(Foto crédito: MJSP)
O Ministério Público de São Paulo (MPSP) iniciou um treinamento focado em investigações de criptomoedas nesta terça-feira (15), e agentes públicos e analistas da instituição participam das aulas para aprender táticas de rastreio.
“Estamos vendo um futuro muito acelerado chegando, e é até difícil para a gente descrever esse futuro por falta de palavras para descrever as novidades que têm chegado“, disse a secretária de Estratégia e Inovação do MPSP, Carmen Kfouri.
A capacitação marcada para quatro dias de encontros com foco nos detalhes da plataforma Chainalysis, uma ferramenta que auxilia os servidores estatais a monitorar as transações financeiras no mercado cripto.
O subprocurador de relações institucionais do órgão, Arthur Lemos Junior, abriu o evento de qualificação. Ele destacou a urgência de preparar o corpo técnico do Estado para enfrentar a evolução tática das facções estruturadas.
Lemos Junior explicou que a nova plataforma amplia o alcance das apurações criminais conduzidas pelos promotores de justiça. De acordo com o gestor, as quadrilhas recorrem aos criptoativos para lavar os fundos oriundos de delitos diversos.
Agências de governos internacionais já adotam sistemas parecidos para asfixiar as finanças de invasores e fraudadores. O acesso dos investigadores paulistas à ferramenta ocorre por vias de um termo de cooperação assinado com a desenvolvedora do programa.
O chefe da área criminal do MPSP, Ivan Agostinho, alertou sobre a falta de preparo das autoridades de segurança.
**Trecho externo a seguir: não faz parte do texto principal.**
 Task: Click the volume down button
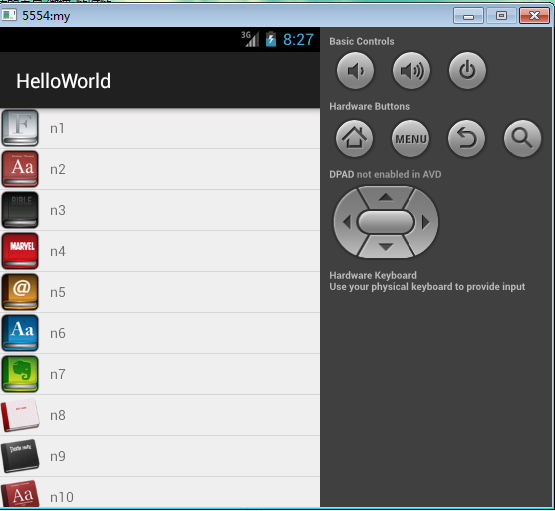pos(355,70)
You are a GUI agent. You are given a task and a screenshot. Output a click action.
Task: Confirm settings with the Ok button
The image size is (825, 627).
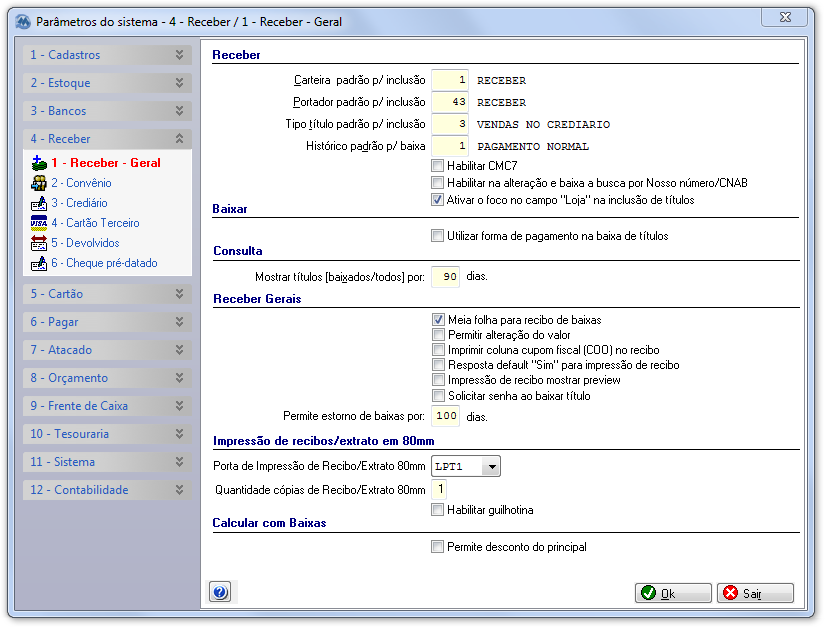coord(673,593)
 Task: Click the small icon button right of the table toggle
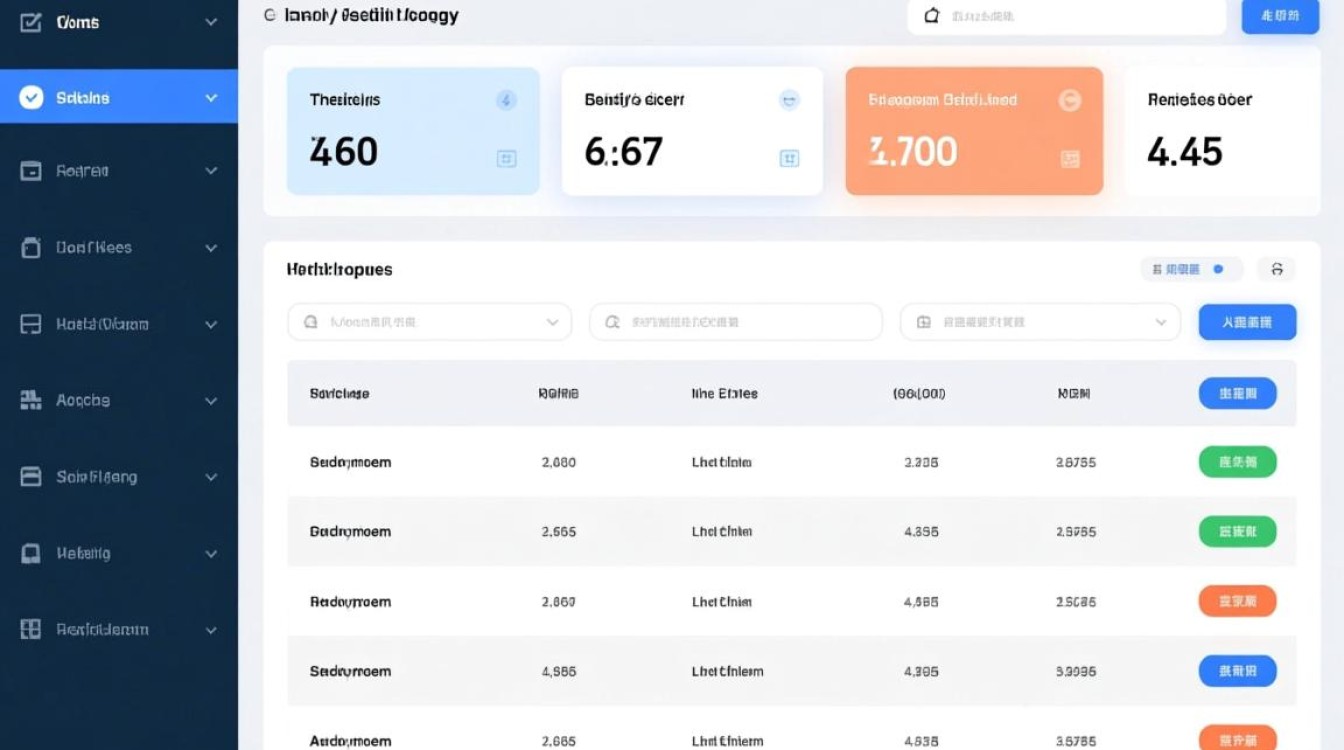(1276, 269)

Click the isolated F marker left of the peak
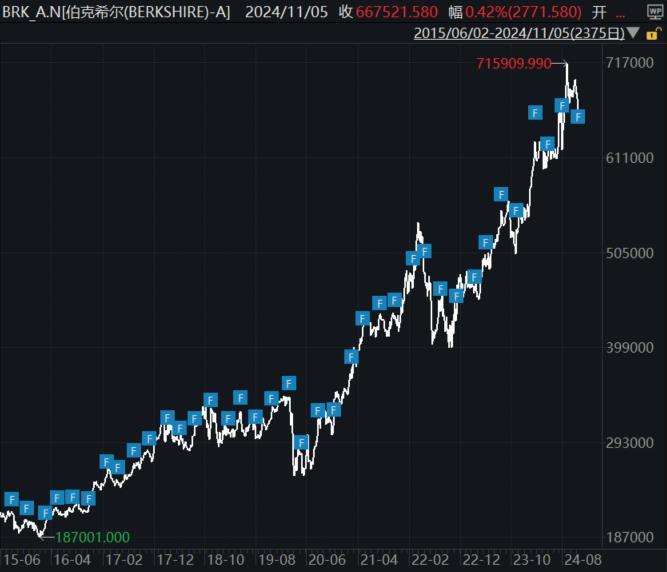coord(535,112)
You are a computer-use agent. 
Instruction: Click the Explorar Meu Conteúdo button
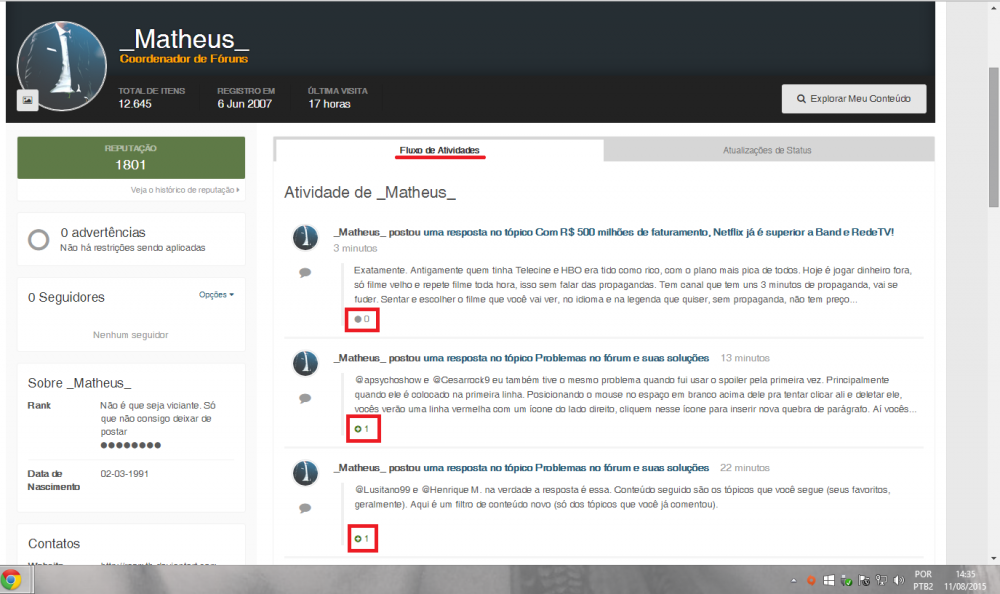[x=853, y=99]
Para este diretor, o crime organizado explora a lentidão do setor público na adoção das novas tecnologias descentralizadas.
Agostinho sugeriu a criação de um grupo permanente de debates para acelerar a distribuição de conhecimentos sobre o tema. Essa ação unificada ajudaria a nivelar o preparo dos policiais com os métodos adotados pelos infratores cibernéticos.
O promotor de justiça do Ministério Público do Rio de Janeiro (MPRJ), Francisco de Assis Machado Cardoso, palestrou no encontro paulista. Cardoso detalhou que a iniciativa surgiu das discussões do Conselho Nacional dos Procuradores para modernizar as investigações no país.
O diretor regional da Chainalysis na área da América Latina, Carlos Jaramillo, participou da abertura do evento corporativo. Jaramillo definiu o treinamento como uma janela de estudos para os alunos assimilarem a linguagem complexa do ecossistema financeiro.